但是状态过期清理的机制,目前仅是对keyed state来说的有效,对广播状态不起作用。因此,需要自己手动去处理。
按照flink keyed state过期处理的思想,手动实现对过期的广播状态的清理;主要逻辑如下:
(1)广播状态设置一个状态,专门存储一个时间戳毫秒值,通过这个时间和当前时间对比,判断是否需要进行状态清理;比如当前时间+24小时;一天之后,对状态进行处理;
(2)每个状态在创建的时候,都生成一个时间戳毫秒值,类似于上一步;在清理状态时,判断该状态是否需要清理,需要清理,则从状态中清理掉该状态;
实现的代码逻辑如下:
package cn.china.test.main;
import com.alibaba.fastjson.JSON;
import com.typesafe.config.Config;
import com.typesafe.config.ConfigFactory;
import cn.china.test.data.EmployeeInfo;
import cn.china.test.data.RankSalaryInfo;
import org.apache.flink.api.common.serialization.SimpleStringSchema;
import org.apache.flink.api.common.state.*;
import org.apache.flink.contrib.streaming.state.EmbeddedRocksDBStateBackend;
import org.apache.flink.runtime.state.StateBackend;
import org.apache.flink.streaming.api.CheckpointingMode;
import org.apache.flink.streaming.api.datastream.BroadcastConnectedStream;
import org.apache.flink.streaming.api.datastream.BroadcastStream;
import org.apache.flink.streaming.api.datastream.DataStream;
import org.apache.flink.streaming.api.environment.CheckpointConfig;
import org.apache.flink.streaming.api.environment.StreamExecutionEnvironment;
import org.apache.flink.streaming.api.functions.co.BroadcastProcessFunction;
import org.apache.flink.streaming.connectors.kafka.FlinkKafkaConsumer;
import org.apache.flink.streaming.connectors.kafka.FlinkKafkaProducer;
import org.apache.flink.util.Collector;
import java.util.ArrayList;
import java.util.Iterator;
import java.util.Map;
import java.util.Properties;
public class Test {
public static void main(String[] args) throws Exception {
Config config = ConfigFactory.load(Test.class.getClassLoader());
final StreamExecutionEnvironment env = StreamExecutionEnvironment.getExecutionEnvironment();
// 禁用全局任务链,避免多个操作在一个task中执行(flink内部优化,会把可以优化的算子优化成一个算子链,放在一个task中执行,UI页面只显示一个算子窗口)

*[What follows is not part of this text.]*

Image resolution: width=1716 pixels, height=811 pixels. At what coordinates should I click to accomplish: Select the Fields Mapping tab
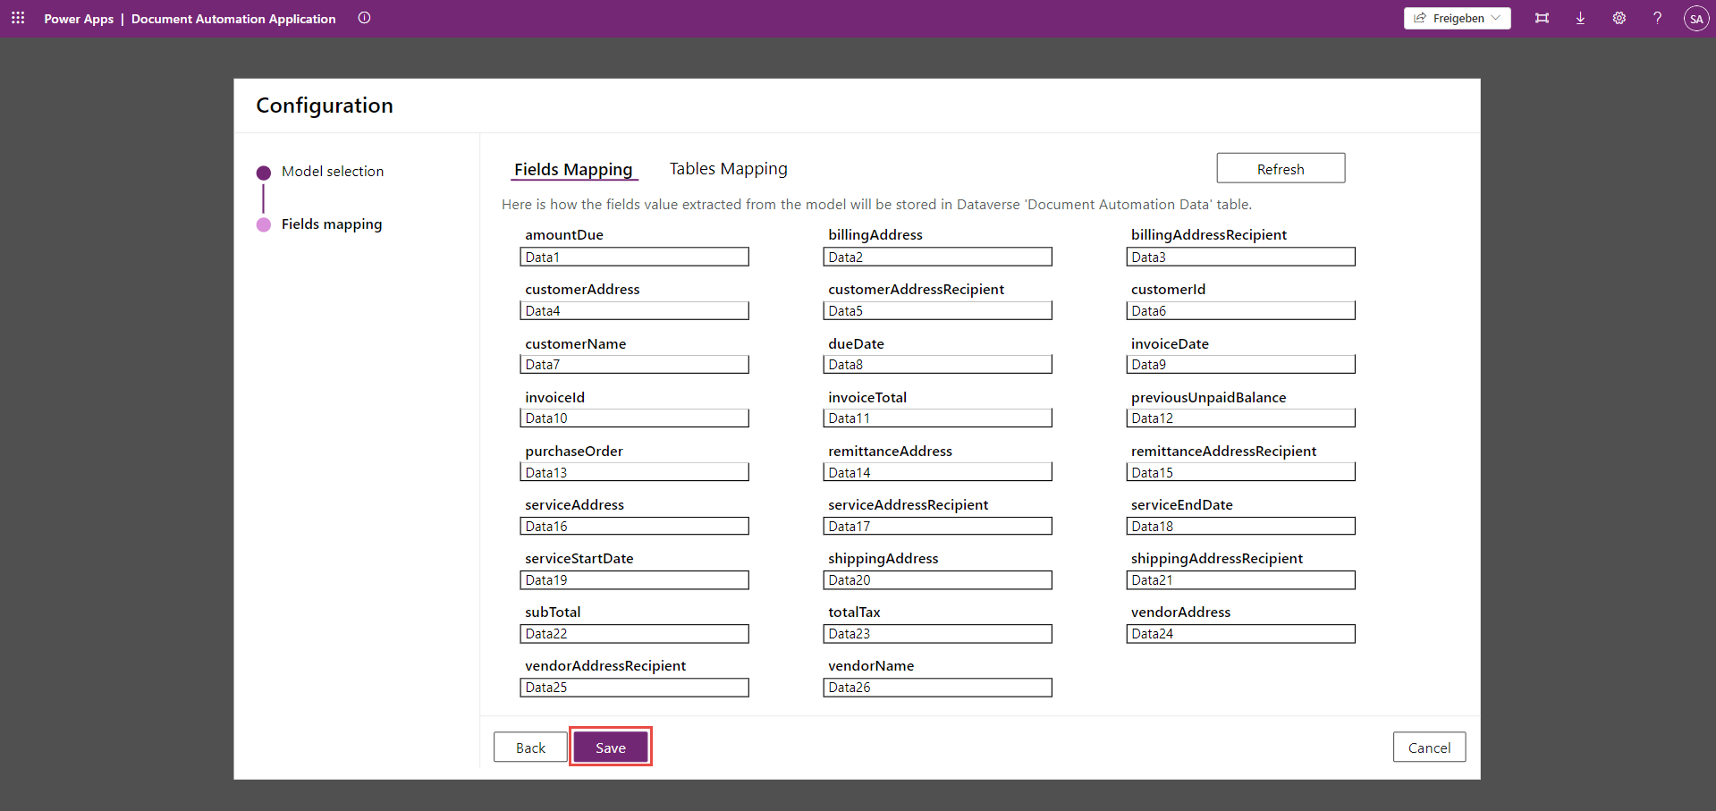(573, 169)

env.disableOperatorChaining();
String brokers = config.getString("consumer.kafka.brokers");
String employeeSalary = config.getString("kafka.topic.employee.salary");
String employeeInfo = config.getString("kafka.topic.employee.info");
String pushTopic = config.getString("kafka.topic.employee.push");
String groupId = config.getString("kafka.groupId");
String checkPointPath = config.getString("check.point.path.prefix");
StateBackend backend = new EmbeddedRocksDBStateBackend(true);
env.setStateBackend(backend);
CheckpointConfig conf = env.getCheckpointConfig();
conf.enableExternalizedCheckpoints(CheckpointConfig.ExternalizedCheckpointCleanup.RETAIN_ON_CANCELLATION);//启用持久化 checkpoint 到外部系统,取消时保留检查点数据
conf.setCheckpointingMode(CheckpointingMode.EXACTLY_ONCE);//恰好一次(Exactly Once)或者至少一次(At least Once)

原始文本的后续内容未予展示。